> WHAT YOU HAVE TO DO: Please return each line of the listing below exactly as written.

[Start of Attachment]

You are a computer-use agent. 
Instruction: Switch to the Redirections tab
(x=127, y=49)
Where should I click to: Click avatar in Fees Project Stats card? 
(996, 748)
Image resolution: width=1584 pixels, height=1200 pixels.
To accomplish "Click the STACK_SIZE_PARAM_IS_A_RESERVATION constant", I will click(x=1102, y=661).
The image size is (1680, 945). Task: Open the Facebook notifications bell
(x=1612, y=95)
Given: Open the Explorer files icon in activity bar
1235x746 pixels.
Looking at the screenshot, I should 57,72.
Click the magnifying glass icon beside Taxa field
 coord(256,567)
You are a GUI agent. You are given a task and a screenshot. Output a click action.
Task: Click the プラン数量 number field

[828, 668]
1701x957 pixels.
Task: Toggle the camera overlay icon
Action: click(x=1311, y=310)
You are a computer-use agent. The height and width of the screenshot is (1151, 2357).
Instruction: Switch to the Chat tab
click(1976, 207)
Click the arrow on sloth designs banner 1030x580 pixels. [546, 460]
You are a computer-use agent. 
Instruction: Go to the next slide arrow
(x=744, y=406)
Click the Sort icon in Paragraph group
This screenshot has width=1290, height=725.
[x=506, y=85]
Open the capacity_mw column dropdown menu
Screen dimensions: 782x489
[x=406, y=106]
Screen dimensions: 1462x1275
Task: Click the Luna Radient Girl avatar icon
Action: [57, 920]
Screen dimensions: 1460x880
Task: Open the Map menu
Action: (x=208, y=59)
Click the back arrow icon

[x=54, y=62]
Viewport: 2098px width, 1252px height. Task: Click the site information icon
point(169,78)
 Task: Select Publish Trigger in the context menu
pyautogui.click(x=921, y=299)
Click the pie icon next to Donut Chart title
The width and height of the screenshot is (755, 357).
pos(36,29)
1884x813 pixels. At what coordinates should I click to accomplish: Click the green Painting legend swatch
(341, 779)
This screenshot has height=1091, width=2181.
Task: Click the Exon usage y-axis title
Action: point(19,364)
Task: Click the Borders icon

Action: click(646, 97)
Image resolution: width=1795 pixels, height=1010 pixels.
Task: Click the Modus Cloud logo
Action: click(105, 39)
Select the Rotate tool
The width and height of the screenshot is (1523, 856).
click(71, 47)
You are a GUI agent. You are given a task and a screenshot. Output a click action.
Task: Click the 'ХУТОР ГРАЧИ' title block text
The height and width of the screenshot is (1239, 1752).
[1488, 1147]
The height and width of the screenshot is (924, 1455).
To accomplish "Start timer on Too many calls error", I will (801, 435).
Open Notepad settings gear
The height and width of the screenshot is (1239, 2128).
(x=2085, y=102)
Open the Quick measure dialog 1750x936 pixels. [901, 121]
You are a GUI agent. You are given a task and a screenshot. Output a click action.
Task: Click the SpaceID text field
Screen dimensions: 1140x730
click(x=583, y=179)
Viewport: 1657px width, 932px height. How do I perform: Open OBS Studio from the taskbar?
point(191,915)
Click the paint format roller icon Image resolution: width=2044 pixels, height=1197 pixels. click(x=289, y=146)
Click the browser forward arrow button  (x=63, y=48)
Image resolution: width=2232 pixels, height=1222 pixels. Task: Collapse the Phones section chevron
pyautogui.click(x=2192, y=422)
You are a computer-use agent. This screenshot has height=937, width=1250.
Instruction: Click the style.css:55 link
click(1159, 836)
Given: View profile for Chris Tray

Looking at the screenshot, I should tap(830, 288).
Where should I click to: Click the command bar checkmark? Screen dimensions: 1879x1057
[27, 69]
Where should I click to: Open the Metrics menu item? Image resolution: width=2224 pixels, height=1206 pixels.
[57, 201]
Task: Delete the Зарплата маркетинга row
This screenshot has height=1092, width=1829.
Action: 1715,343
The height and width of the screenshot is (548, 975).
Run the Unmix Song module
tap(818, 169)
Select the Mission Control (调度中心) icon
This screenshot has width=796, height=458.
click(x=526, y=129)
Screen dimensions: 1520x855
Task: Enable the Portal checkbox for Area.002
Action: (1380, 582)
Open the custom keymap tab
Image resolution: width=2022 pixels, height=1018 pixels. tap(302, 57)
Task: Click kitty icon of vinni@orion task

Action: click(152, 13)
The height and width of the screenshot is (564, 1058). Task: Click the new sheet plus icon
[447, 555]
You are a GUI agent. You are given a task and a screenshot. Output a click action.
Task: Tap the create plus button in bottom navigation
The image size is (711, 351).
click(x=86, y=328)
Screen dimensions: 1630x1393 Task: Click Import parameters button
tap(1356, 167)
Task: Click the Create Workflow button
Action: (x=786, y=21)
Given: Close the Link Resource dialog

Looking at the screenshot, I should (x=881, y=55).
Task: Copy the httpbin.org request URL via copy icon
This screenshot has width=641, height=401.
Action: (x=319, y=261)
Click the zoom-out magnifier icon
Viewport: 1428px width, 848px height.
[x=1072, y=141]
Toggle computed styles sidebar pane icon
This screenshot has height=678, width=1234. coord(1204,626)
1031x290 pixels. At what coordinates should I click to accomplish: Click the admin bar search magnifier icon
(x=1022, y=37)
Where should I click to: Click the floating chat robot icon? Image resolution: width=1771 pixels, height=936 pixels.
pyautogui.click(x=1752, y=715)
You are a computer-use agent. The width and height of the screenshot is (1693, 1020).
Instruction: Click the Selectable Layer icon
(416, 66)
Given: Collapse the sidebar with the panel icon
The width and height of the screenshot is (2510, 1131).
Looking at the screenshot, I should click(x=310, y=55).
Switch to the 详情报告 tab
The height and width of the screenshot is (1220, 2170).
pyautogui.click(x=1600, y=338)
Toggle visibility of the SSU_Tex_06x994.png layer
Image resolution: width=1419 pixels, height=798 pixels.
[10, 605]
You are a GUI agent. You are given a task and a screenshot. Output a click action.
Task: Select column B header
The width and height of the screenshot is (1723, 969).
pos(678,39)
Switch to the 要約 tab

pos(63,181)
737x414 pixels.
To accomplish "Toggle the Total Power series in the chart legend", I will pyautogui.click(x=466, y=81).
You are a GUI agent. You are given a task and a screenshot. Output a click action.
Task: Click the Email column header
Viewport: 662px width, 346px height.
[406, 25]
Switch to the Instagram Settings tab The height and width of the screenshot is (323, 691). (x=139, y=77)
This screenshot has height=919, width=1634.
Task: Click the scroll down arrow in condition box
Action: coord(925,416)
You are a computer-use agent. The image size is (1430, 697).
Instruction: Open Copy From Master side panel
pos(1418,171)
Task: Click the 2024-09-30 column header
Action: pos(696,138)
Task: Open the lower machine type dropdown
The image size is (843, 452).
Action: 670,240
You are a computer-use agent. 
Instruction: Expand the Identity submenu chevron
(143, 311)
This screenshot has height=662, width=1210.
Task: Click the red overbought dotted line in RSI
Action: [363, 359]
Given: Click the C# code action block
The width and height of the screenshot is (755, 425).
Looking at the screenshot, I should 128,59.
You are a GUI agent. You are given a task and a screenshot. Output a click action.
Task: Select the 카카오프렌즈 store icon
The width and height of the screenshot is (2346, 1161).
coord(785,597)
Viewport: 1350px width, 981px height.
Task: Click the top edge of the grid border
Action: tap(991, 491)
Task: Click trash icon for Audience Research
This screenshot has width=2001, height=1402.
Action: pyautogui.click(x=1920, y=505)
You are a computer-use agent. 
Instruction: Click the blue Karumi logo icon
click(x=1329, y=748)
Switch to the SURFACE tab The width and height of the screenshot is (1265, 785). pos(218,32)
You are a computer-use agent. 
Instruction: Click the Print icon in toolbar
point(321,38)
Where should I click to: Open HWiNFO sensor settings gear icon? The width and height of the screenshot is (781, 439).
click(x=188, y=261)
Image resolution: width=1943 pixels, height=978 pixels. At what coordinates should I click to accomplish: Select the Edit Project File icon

[End of Attachment]

> SOLUTION FOR THIS PROBLEM:
You are a computer-use agent. 
Instruction: Switch to the Redirections tab
(x=127, y=49)
Where should I click to: Click avatar in Fees Project Stats card? 
(996, 748)
Image resolution: width=1584 pixels, height=1200 pixels.
To accomplish "Click the STACK_SIZE_PARAM_IS_A_RESERVATION constant", I will click(x=1102, y=661).
The image size is (1680, 945). Task: Open the Facebook notifications bell
(x=1612, y=95)
Given: Open the Explorer files icon in activity bar
1235x746 pixels.
Looking at the screenshot, I should 57,72.
Click the magnifying glass icon beside Taxa field
 coord(256,567)
You are a GUI agent. You are given a task and a screenshot. Output a click action.
Task: Click the プラン数量 number field

[828, 668]
1701x957 pixels.
Task: Toggle the camera overlay icon
Action: click(x=1311, y=310)
You are a computer-use agent. The height and width of the screenshot is (1151, 2357).
Instruction: Switch to the Chat tab
click(1976, 207)
Click the arrow on sloth designs banner 1030x580 pixels. [546, 460]
You are a computer-use agent. 
Instruction: Go to the next slide arrow
(x=744, y=406)
Click the Sort icon in Paragraph group
This screenshot has width=1290, height=725.
[x=506, y=85]
Open the capacity_mw column dropdown menu
Screen dimensions: 782x489
[x=406, y=106]
Screen dimensions: 1462x1275
Task: Click the Luna Radient Girl avatar icon
Action: [57, 920]
Screen dimensions: 1460x880
Task: Open the Map menu
Action: (x=208, y=59)
Click the back arrow icon

[x=54, y=62]
Viewport: 2098px width, 1252px height. Task: Click the site information icon
point(169,78)
 Task: Select Publish Trigger in the context menu
pyautogui.click(x=921, y=299)
Click the pie icon next to Donut Chart title
The width and height of the screenshot is (755, 357).
pos(36,29)
1884x813 pixels. At what coordinates should I click to accomplish: Click the green Painting legend swatch
(341, 779)
This screenshot has height=1091, width=2181.
Task: Click the Exon usage y-axis title
Action: point(19,364)
Task: Click the Borders icon

Action: click(646, 97)
Image resolution: width=1795 pixels, height=1010 pixels.
Task: Click the Modus Cloud logo
Action: click(105, 39)
Select the Rotate tool
The width and height of the screenshot is (1523, 856).
click(71, 47)
You are a GUI agent. You are given a task and a screenshot. Output a click action.
Task: Click the 'ХУТОР ГРАЧИ' title block text
The height and width of the screenshot is (1239, 1752).
[1488, 1147]
The height and width of the screenshot is (924, 1455).
To accomplish "Start timer on Too many calls error", I will (801, 435).
Open Notepad settings gear
The height and width of the screenshot is (1239, 2128).
(x=2085, y=102)
Open the Quick measure dialog 1750x936 pixels. [901, 121]
You are a GUI agent. You are given a task and a screenshot. Output a click action.
Task: Click the SpaceID text field
Screen dimensions: 1140x730
click(x=583, y=179)
Viewport: 1657px width, 932px height. How do I perform: Open OBS Studio from the taskbar?
point(191,915)
Click the paint format roller icon Image resolution: width=2044 pixels, height=1197 pixels. click(x=289, y=146)
Click the browser forward arrow button  (x=63, y=48)
Image resolution: width=2232 pixels, height=1222 pixels. Task: Collapse the Phones section chevron
pyautogui.click(x=2192, y=422)
You are a computer-use agent. This screenshot has height=937, width=1250.
Instruction: Click the style.css:55 link
click(1159, 836)
Given: View profile for Chris Tray

Looking at the screenshot, I should tap(830, 288).
Where should I click to: Click the command bar checkmark? Screen dimensions: 1879x1057
[27, 69]
Where should I click to: Open the Metrics menu item? Image resolution: width=2224 pixels, height=1206 pixels.
[57, 201]
Task: Delete the Зарплата маркетинга row
This screenshot has height=1092, width=1829.
Action: 1715,343
The height and width of the screenshot is (548, 975).
Run the Unmix Song module
tap(818, 169)
Select the Mission Control (调度中心) icon
This screenshot has width=796, height=458.
click(x=526, y=129)
Screen dimensions: 1520x855
Task: Enable the Portal checkbox for Area.002
Action: (1380, 582)
Open the custom keymap tab
Image resolution: width=2022 pixels, height=1018 pixels. tap(302, 57)
Task: Click kitty icon of vinni@orion task

Action: click(152, 13)
The height and width of the screenshot is (564, 1058). Task: Click the new sheet plus icon
[447, 555]
You are a GUI agent. You are given a task and a screenshot. Output a click action.
Task: Tap the create plus button in bottom navigation
The image size is (711, 351).
click(x=86, y=328)
Screen dimensions: 1630x1393 Task: Click Import parameters button
tap(1356, 167)
Task: Click the Create Workflow button
Action: (x=786, y=21)
Given: Close the Link Resource dialog

Looking at the screenshot, I should (x=881, y=55).
Task: Copy the httpbin.org request URL via copy icon
This screenshot has width=641, height=401.
Action: (x=319, y=261)
Click the zoom-out magnifier icon
Viewport: 1428px width, 848px height.
[x=1072, y=141]
Toggle computed styles sidebar pane icon
This screenshot has height=678, width=1234. coord(1204,626)
1031x290 pixels. At what coordinates should I click to accomplish: Click the admin bar search magnifier icon
(x=1022, y=37)
Where should I click to: Click the floating chat robot icon? Image resolution: width=1771 pixels, height=936 pixels.
pyautogui.click(x=1752, y=715)
You are a computer-use agent. The width and height of the screenshot is (1693, 1020).
Instruction: Click the Selectable Layer icon
(416, 66)
Given: Collapse the sidebar with the panel icon
The width and height of the screenshot is (2510, 1131).
Looking at the screenshot, I should click(x=310, y=55).
Switch to the 详情报告 tab
The height and width of the screenshot is (1220, 2170).
pyautogui.click(x=1600, y=338)
Toggle visibility of the SSU_Tex_06x994.png layer
Image resolution: width=1419 pixels, height=798 pixels.
[10, 605]
You are a GUI agent. You are given a task and a screenshot. Output a click action.
Task: Select column B header
The width and height of the screenshot is (1723, 969).
pos(678,39)
Switch to the 要約 tab

pos(63,181)
737x414 pixels.
To accomplish "Toggle the Total Power series in the chart legend", I will pyautogui.click(x=466, y=81).
You are a GUI agent. You are given a task and a screenshot. Output a click action.
Task: Click the Email column header
Viewport: 662px width, 346px height.
[406, 25]
Switch to the Instagram Settings tab The height and width of the screenshot is (323, 691). (x=139, y=77)
This screenshot has height=919, width=1634.
Task: Click the scroll down arrow in condition box
Action: coord(925,416)
You are a computer-use agent. The image size is (1430, 697).
Instruction: Open Copy From Master side panel
pos(1418,171)
Task: Click the 2024-09-30 column header
Action: pos(696,138)
Task: Open the lower machine type dropdown
The image size is (843, 452).
Action: 670,240
You are a computer-use agent. 
Instruction: Expand the Identity submenu chevron
(143, 311)
This screenshot has height=662, width=1210.
Task: Click the red overbought dotted line in RSI
Action: [363, 359]
Given: Click the C# code action block
The width and height of the screenshot is (755, 425).
Looking at the screenshot, I should 128,59.
You are a GUI agent. You are given a task and a screenshot. Output a click action.
Task: Select the 카카오프렌즈 store icon
The width and height of the screenshot is (2346, 1161).
coord(785,597)
Viewport: 1350px width, 981px height.
Task: Click the top edge of the grid border
Action: tap(991, 491)
Task: Click trash icon for Audience Research
This screenshot has width=2001, height=1402.
Action: pyautogui.click(x=1920, y=505)
You are a computer-use agent. 
Instruction: Click the blue Karumi logo icon
click(x=1329, y=748)
Switch to the SURFACE tab The width and height of the screenshot is (1265, 785). pos(218,32)
You are a computer-use agent. 
Instruction: Click the Print icon in toolbar
point(321,38)
Where should I click to: Open HWiNFO sensor settings gear icon? The width and height of the screenshot is (781, 439).
click(x=188, y=261)
Image resolution: width=1943 pixels, height=978 pixels. At what coordinates should I click to accomplish: Select the Edit Project File icon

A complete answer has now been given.